Multi-Agent AI Orchestration

FeLLAMA

Forged in Rust. Powered by LLMs.

A persistent background gateway that decomposes your objectives into dependency-aware task graphs, dispatches specialized AI agents, and orchestrates complex workflows — all from your terminal.


Built On

Four Pillars

The non-negotiable principles that define every line of FeLLAMA.

01
Data Privacy

Your data never leaves your infrastructure. FeLLAMA connects to your LLM endpoints — local or self-hosted. No cloud dependency, no telemetry, no third-party data sharing. Every conversation, every session artifact stays on your machine.

02
Easy Installation

One script. One command. Clone the repo, run ./setup.sh, and you're running. It checks your Rust toolchain, builds all binaries, generates default configuration, and prints next steps. Zero manual dependency wrangling.

03
Full Observability

Trace logging at every process and network boundary. Every LLM request, WebSocket message, and subprocess call is captured. Session directories preserve complete execution history for audit, debugging, and replay.

04
Segregation of Concern

Gateway handles transport. Butler handles orchestration. Workers own their LLM lifecycle. Five crates, each with a single non-overlapping responsibility. Clean boundaries enforced by code structure, not convention.


What Is FeLLAMA?

Your AI Command Center

FeLLAMA is a multi-agent AI orchestration system written entirely in Rust. It runs as a persistent background service, receiving instructions via WebSocket from a terminal UI client. A central Butler orchestrator decomposes your objectives into a dependency-aware task graph, dispatches specialized worker agents, and assembles the results — with built-in safety evaluation, session persistence, and full observability.

Capabilities

Key Features

Multi-Agent Orchestration

The Butler decomposes objectives into a DAG of tasks, dispatches agents in parallel waves, reviews outputs via LLM, and retries failures — all automatically.

Browser Automation

The SmartWeb agent drives a real browser via CDP — navigating, clicking, extracting PDFs, taking screenshots — guided by LLM planning with stuck detection and quality gates.

Skill Packages

Install and execute Agent Skills — self-contained packages with scripts, resources, and constraints. Each skill runs in isolation with safety evaluation before execution.

Vector Memory

LanceDB-powered semantic search with automatic document chunking, embedding, and retrieval. Persistent memory across sessions for context-aware interactions.

Safety-First Design

Built-in Prompt Safety Advisor scores risk before execution. Skill packages run with constraint isolation, timeouts, and scoped file access. No unreviewed code execution.

Session Persistence

Every session is checkpointed with full state — memory, progress, traces.
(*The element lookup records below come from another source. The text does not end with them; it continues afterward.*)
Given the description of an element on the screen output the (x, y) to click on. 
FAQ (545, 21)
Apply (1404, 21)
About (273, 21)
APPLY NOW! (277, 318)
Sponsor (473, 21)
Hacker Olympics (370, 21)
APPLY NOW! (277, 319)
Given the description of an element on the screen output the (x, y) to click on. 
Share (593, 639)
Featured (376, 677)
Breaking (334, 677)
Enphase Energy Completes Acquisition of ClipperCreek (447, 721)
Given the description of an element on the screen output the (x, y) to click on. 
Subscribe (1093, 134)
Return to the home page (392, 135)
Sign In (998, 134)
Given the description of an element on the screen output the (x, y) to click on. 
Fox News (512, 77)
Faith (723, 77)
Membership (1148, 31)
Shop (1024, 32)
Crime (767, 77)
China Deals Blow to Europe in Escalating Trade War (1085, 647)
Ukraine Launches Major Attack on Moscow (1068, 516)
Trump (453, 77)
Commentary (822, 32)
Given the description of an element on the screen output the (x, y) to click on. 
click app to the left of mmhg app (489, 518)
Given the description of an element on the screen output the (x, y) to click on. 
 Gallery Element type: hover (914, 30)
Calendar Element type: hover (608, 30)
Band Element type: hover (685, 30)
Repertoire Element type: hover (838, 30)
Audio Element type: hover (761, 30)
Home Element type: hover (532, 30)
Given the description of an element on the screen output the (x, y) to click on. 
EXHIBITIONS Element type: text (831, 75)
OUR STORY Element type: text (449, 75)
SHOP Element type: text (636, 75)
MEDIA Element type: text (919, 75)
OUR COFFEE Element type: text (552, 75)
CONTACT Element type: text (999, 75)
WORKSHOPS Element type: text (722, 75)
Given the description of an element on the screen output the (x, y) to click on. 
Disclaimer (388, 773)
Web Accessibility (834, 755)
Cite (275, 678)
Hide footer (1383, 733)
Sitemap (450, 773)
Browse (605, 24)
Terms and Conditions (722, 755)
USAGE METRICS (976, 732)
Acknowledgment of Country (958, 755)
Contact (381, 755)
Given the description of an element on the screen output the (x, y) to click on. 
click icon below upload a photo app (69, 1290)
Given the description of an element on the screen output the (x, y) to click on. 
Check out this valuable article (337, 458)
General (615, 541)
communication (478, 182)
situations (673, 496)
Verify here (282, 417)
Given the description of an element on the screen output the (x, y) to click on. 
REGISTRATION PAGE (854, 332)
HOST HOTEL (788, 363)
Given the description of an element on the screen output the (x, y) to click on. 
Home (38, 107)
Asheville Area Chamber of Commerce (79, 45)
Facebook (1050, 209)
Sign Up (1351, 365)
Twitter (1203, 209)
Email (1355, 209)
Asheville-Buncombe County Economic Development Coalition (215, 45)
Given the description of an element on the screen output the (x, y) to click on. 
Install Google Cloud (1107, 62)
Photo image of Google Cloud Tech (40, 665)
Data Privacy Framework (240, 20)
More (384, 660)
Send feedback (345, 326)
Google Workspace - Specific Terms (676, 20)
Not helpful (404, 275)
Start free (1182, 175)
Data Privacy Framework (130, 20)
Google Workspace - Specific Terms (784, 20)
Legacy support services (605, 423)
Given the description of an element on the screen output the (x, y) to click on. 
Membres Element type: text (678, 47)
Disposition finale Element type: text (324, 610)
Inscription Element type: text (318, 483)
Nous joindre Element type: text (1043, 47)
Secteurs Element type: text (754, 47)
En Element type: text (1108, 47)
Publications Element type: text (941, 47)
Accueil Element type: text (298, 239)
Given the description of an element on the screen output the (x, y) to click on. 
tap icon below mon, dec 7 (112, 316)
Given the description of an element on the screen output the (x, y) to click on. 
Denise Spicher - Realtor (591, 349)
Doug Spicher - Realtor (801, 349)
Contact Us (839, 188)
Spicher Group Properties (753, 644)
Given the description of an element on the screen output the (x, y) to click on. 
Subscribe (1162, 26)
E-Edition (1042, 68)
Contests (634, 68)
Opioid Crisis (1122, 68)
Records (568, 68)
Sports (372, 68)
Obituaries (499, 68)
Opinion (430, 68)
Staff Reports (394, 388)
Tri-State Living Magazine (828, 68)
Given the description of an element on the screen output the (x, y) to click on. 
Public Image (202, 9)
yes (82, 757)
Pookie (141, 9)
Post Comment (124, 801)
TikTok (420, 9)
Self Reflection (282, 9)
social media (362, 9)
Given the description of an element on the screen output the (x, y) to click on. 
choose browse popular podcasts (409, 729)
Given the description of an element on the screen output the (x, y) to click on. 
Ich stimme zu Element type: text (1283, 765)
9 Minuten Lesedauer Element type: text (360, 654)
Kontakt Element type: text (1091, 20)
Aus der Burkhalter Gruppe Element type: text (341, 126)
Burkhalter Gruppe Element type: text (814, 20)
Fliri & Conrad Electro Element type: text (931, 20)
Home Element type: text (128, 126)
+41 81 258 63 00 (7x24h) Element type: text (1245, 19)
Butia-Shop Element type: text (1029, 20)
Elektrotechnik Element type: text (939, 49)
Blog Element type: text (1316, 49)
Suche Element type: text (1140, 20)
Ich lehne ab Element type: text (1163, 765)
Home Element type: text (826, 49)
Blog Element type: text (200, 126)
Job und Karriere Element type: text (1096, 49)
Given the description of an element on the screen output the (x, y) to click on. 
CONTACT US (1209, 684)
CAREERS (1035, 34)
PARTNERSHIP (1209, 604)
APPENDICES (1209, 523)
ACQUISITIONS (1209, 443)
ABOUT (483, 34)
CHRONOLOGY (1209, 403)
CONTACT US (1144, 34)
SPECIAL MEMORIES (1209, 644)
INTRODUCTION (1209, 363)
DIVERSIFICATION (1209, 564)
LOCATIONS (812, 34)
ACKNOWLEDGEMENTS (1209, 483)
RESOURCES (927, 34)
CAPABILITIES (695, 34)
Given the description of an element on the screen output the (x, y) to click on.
Resume interrupted work, replay specific turns for debugging, and audit complete execution history.


Architecture

How It Fits Together

fellama-cli
Terminal UI · Virtual Shell
WebSocket
Gateway
Sessions · Status Fan-out · Replay
Butler Orchestrator
Objective Analysis · DAG Planning · Wave Dispatch · Review Loop
fellama-smartweb-agentbrowser automation
fellama-skill-workerskill execution
fellama-info-distillercontent distillation
fellama-objective-analyzerrequest normalization
fellama-summarizersummarization
fellama-validatoroutput validation
fellama-prompt-safetyrisk scoring
deterministic toolsPDF, spreadsheets, vault…
9
LLM Agents
12
Deterministic Tools
2
Memory Systems

Get Up and Running

Three Steps to Start

1
Install

Clone the repo and run the setup script. It checks prerequisites, builds all binaries, and creates your config.

bash
git clone https://github.com/rexf/fellama.git
cd fellama
./setup.sh
2
Configure

Point FeLLAMA to your LLM endpoint. Any OpenAI-compatible API works.

~/.fellama/config.toml
endpoint = "http://localhost:8000/v1"
model = "your-model-name"
agent_temperature = 0.6
3
Run

Start the server and connect with the terminal client.

bash
# Start the server
cargo run --release --bin fellama-server

# In another terminal, connect with the CLI
cargo run --release --bin fellama

The Name

Why Rust?

Fe is the chemical symbol for Iron — and FeLLAMA is forged in Rust, the language named after the iron oxide that transforms metal. This isn't a coincidence.

Zero-Cost

Abstractions compile away. The orchestrator runs with minimal overhead, even with dozens of concurrent agents.

Memory Safe

No garbage collector, no null pointers, no data races. Long-running server processes stay stable.

Async Native

Built on Tokio for high-concurrency async I/O. WebSocket sessions, LLM calls, and browser automation run in parallel.